Effect of a hallucinogenic serotonin 5-HT2A receptor agonist on visually guided, hippocampal-dependent spatial cognition in C57BL/6J mice.

ABSTRACT

By acting on serotonin 5-HT2A receptors (5-HT2A Rs), serotonergic psychedelic drugs induce perceptual and visual hallucinations by increasing neuronal excitability and altering visual-evoked neuronal responses. The present study was designed to examine whether the perceptual alterations induced by a serotonergic psychedelic drug would affect the integrity of hippocampal-dependent, visually guided spatial cognition. phenylalkylamine hallucinogen TCB-2 is a selective agonist of 5-HT2A Rs. Mice received TCB-2 (1.0 mg kg-1 , i.p.), and spatial behaviors and hippocampal electrophysiological responses were measured with water maze tasks and in vivo single-unit recording, respectively. TCB-2 did not affect visual cue approach behavior in the visible platform water maze, but increased the latency of trained mice to initiate goal-directed swimming during a probe test in the hidden platform Morris water maze, which could be prevented by 5-HT2A R antagonist MDL 11,939. Interestingly, TCB-2 did not affect the efficiency of the swim path or the proper use of distal visual cues during the probe test. Hippocampal place cell activity is considered to represent spatial and context-specific episodic memory.
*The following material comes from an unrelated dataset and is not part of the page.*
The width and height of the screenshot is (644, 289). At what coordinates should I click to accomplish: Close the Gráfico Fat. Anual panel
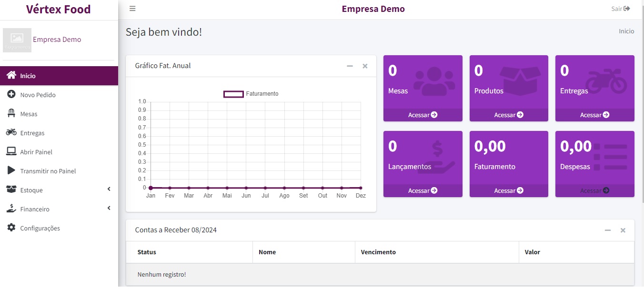pyautogui.click(x=365, y=66)
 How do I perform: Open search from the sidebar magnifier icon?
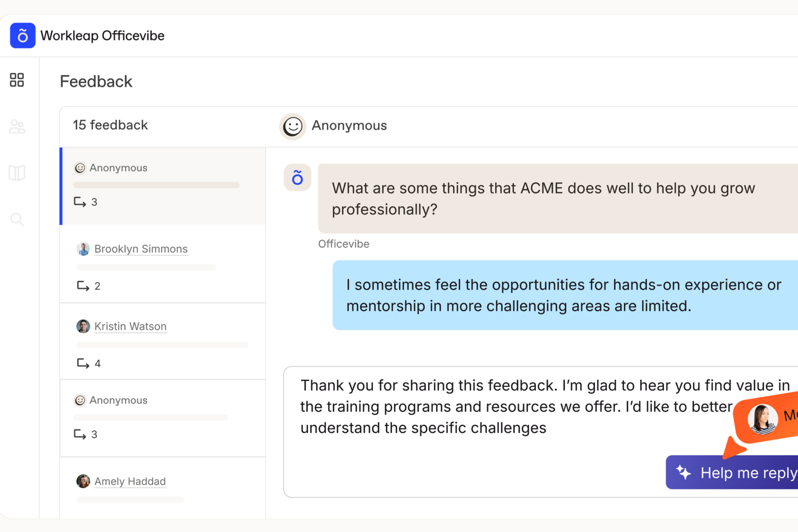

Systemic TCB-2 did not affect previously established place fields of CA1 neurons in mice exploring a familiar environment, or the remapping of place cells when the mice explored a novel environment. However, TCB-2 impaired the long-term stability of place fields for the novel environment initially encoded under the influence of TCB-2, which could be prevented by 5-HT2A R antagonist MDL 11,939. Our data indicate that hallucinogenic 5-HT2A R agonist delays the initiation of spatial search behavior, but does not impair the use of visual cues to guide goal-directed spatial behavior. Moreover, activation of 5-HT2A Rs does not impair the coding and retrieval of spatial information, but impairs the long-term stability of new formed place fields of CA1 neurons. © 2017 Wiley Periodicals, Inc.